* Begin *

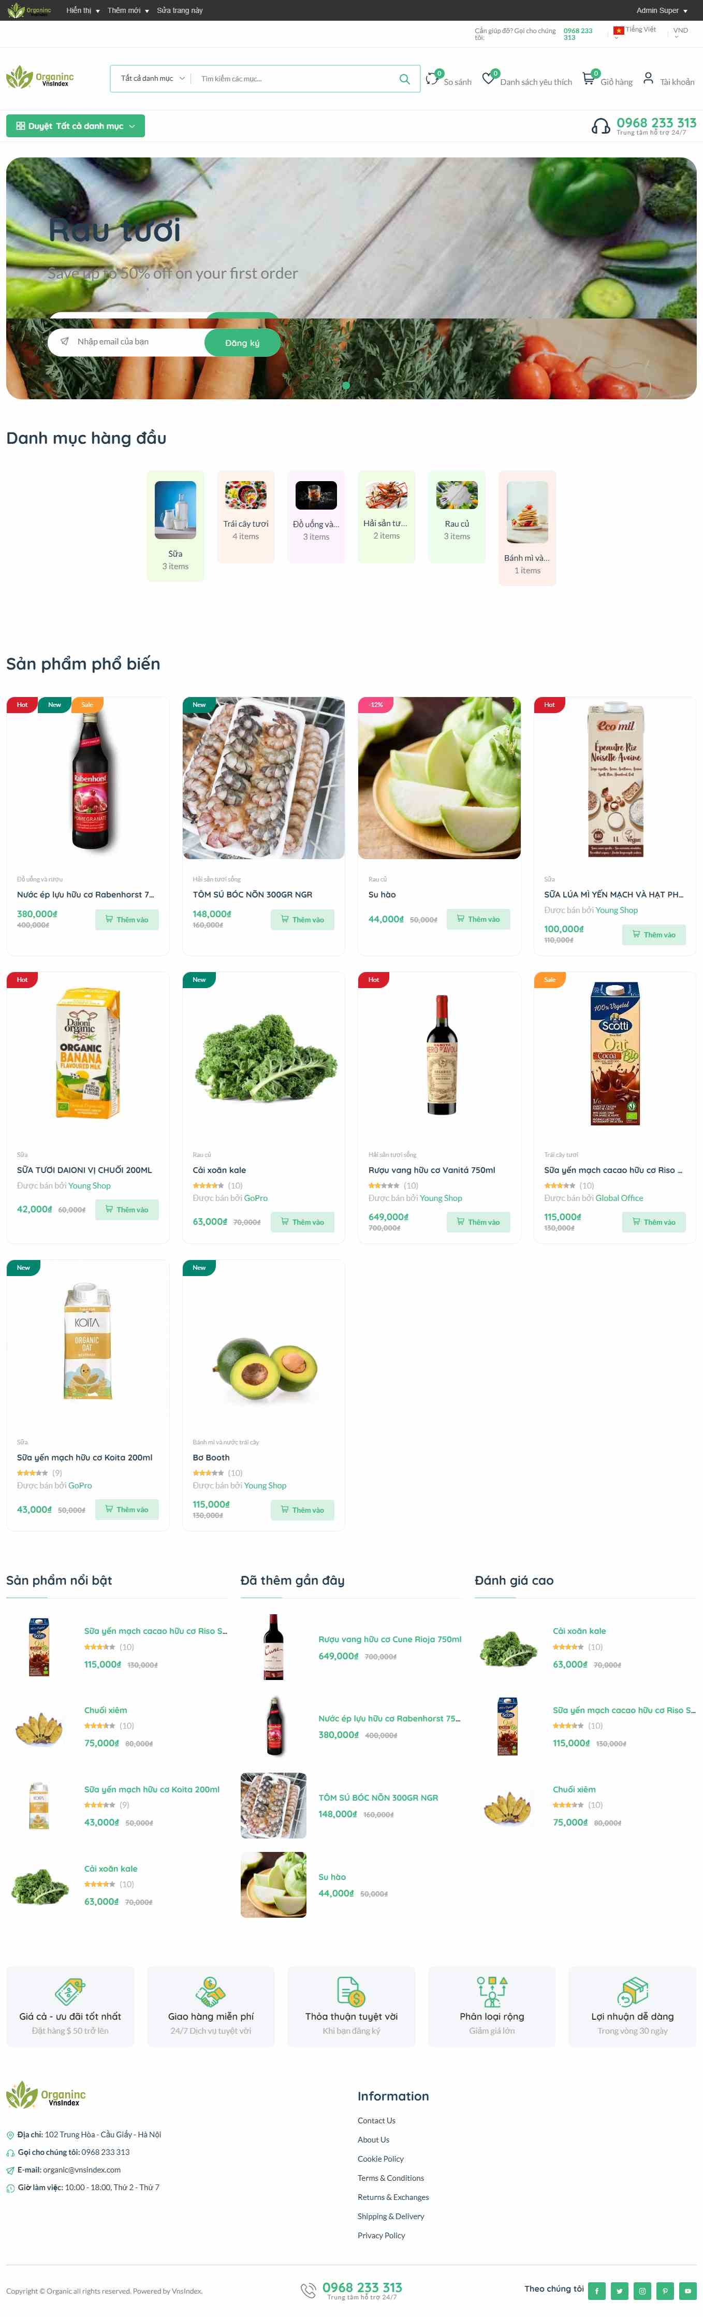703x2317 pixels.
Task: Open the Pinterest icon in footer
Action: coord(665,2291)
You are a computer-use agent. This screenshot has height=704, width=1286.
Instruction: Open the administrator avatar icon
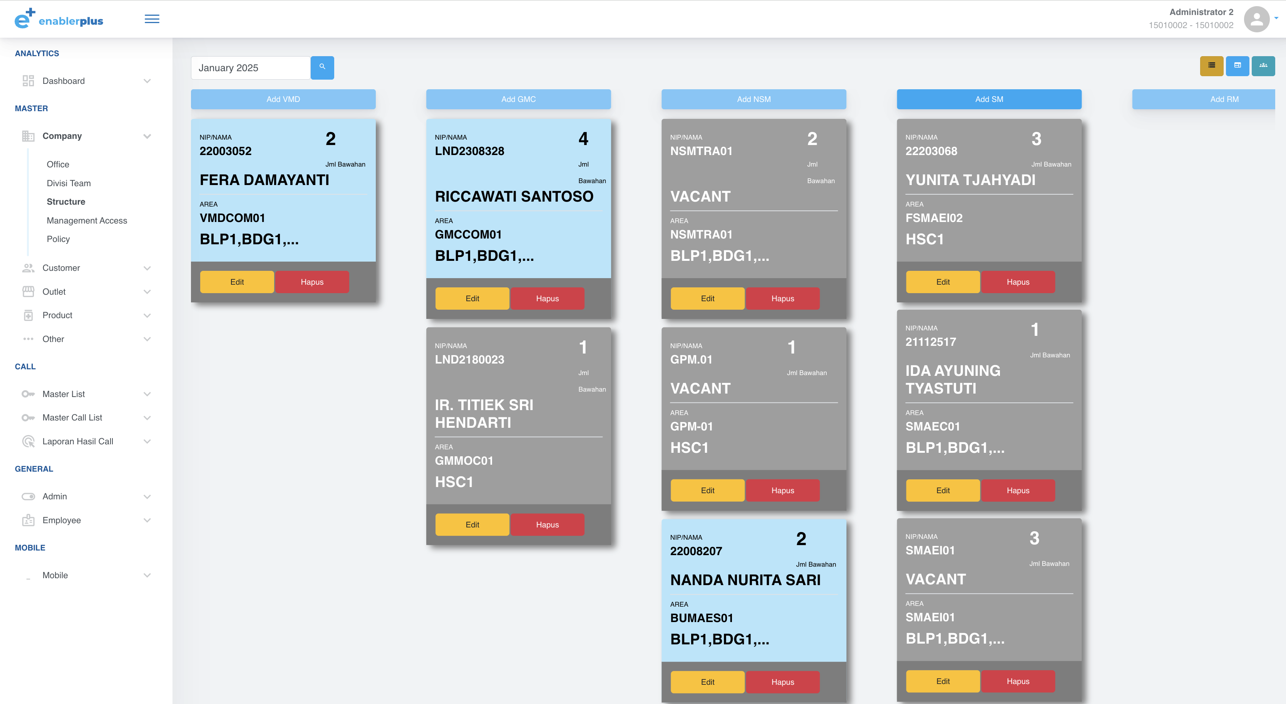[x=1257, y=19]
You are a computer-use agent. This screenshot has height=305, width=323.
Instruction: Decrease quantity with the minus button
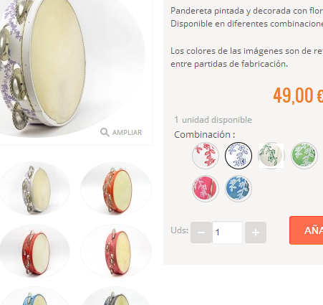(x=201, y=233)
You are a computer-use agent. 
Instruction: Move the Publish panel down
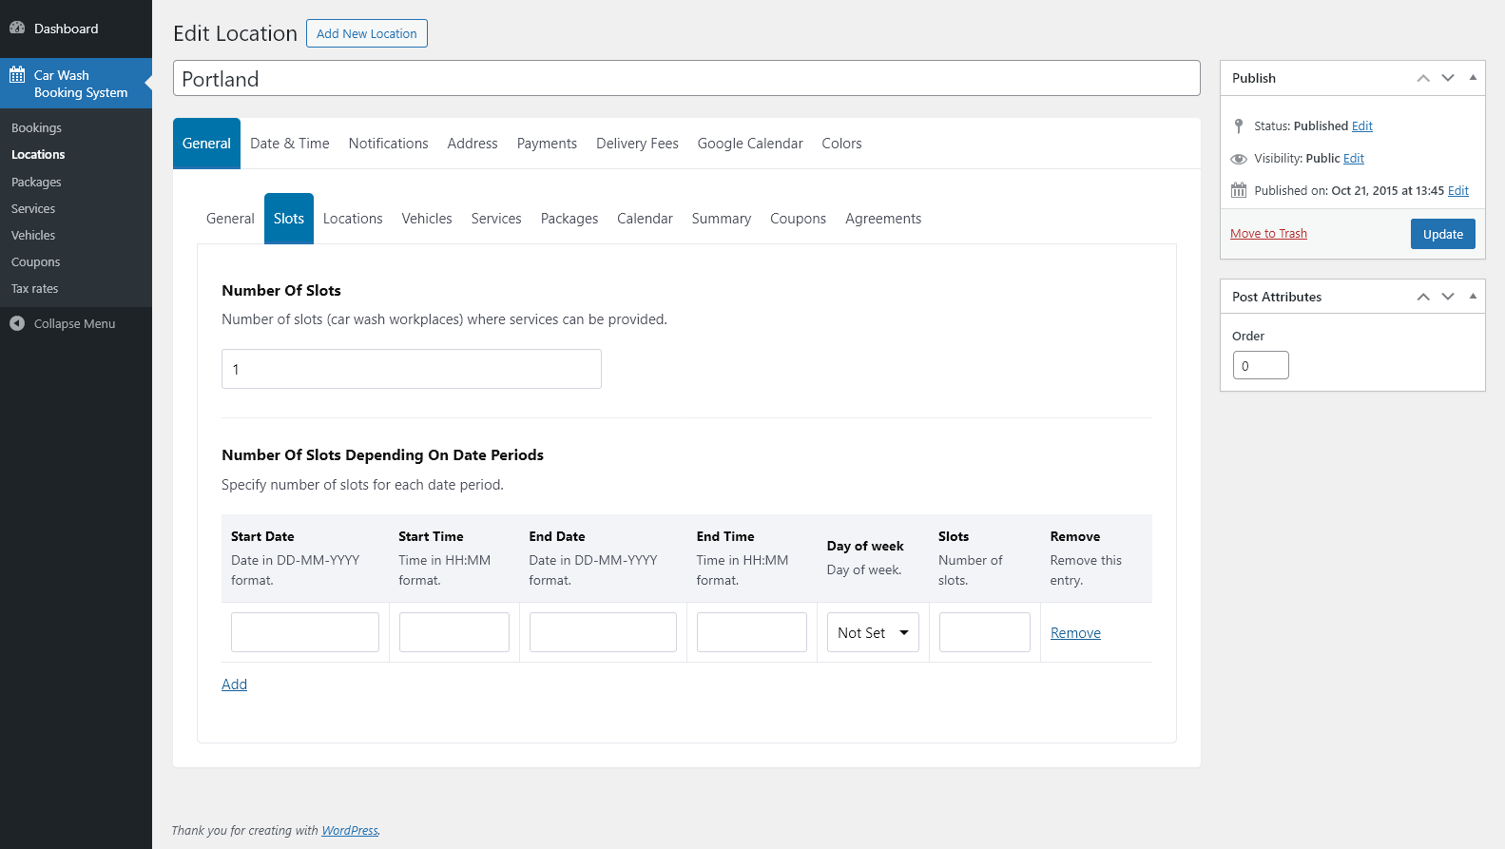(1448, 78)
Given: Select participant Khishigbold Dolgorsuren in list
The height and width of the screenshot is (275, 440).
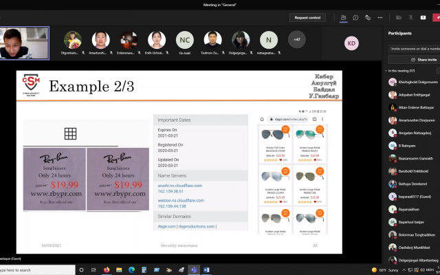Looking at the screenshot, I should point(413,81).
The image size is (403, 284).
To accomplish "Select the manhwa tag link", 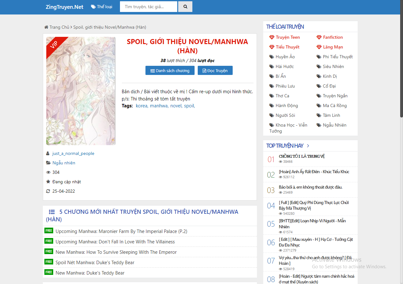I will point(159,106).
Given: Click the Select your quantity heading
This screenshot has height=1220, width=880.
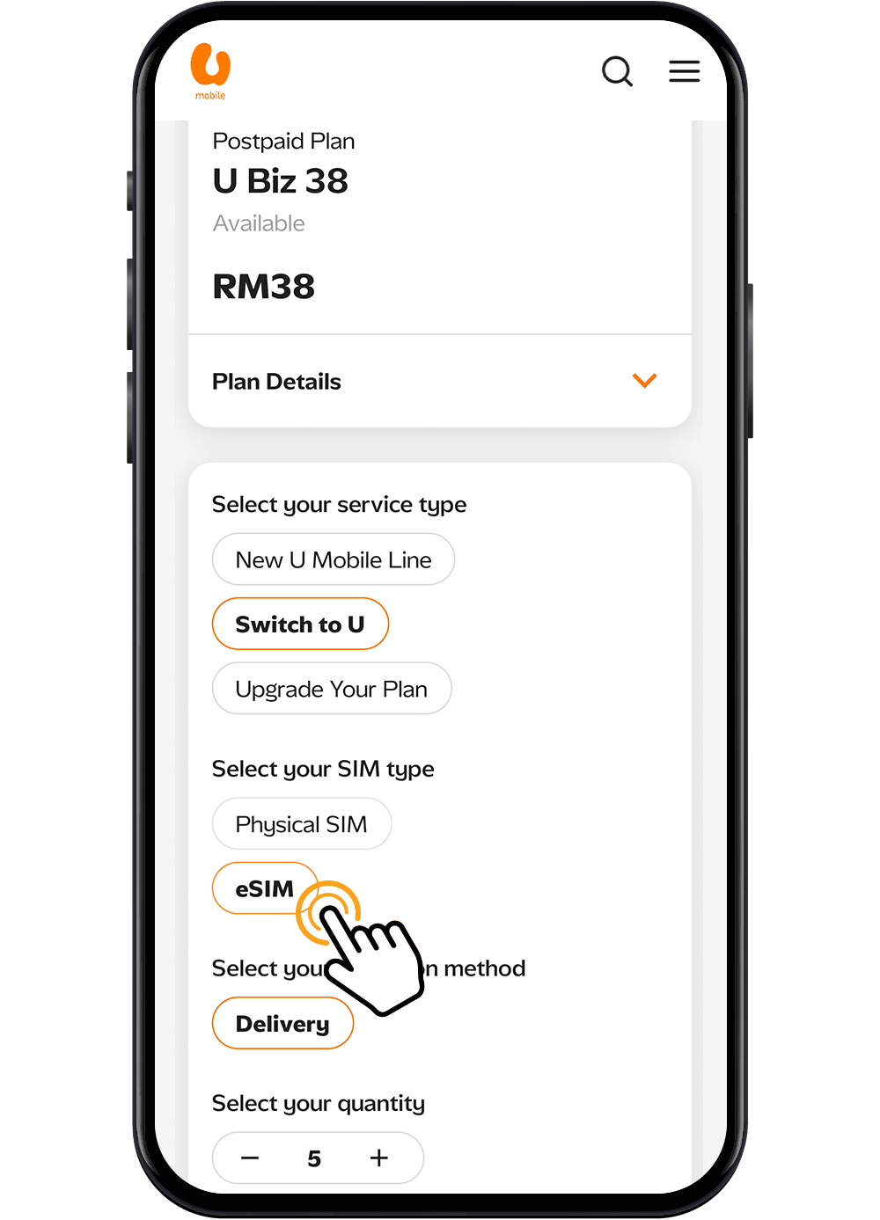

* End *

Print the entries from the beginning up to and including the line containing "(x=201, y=233)", omitting the pictures.

*Output for this exercise*
703x2317 pixels.
Task: Open the Pinterest icon in footer
Action: coord(665,2291)
You are a computer-use agent. This screenshot has height=704, width=1286.
Instruction: Open the administrator avatar icon
[x=1257, y=19]
You are a computer-use agent. This screenshot has height=305, width=323.
Instruction: Decrease quantity with the minus button
(x=201, y=233)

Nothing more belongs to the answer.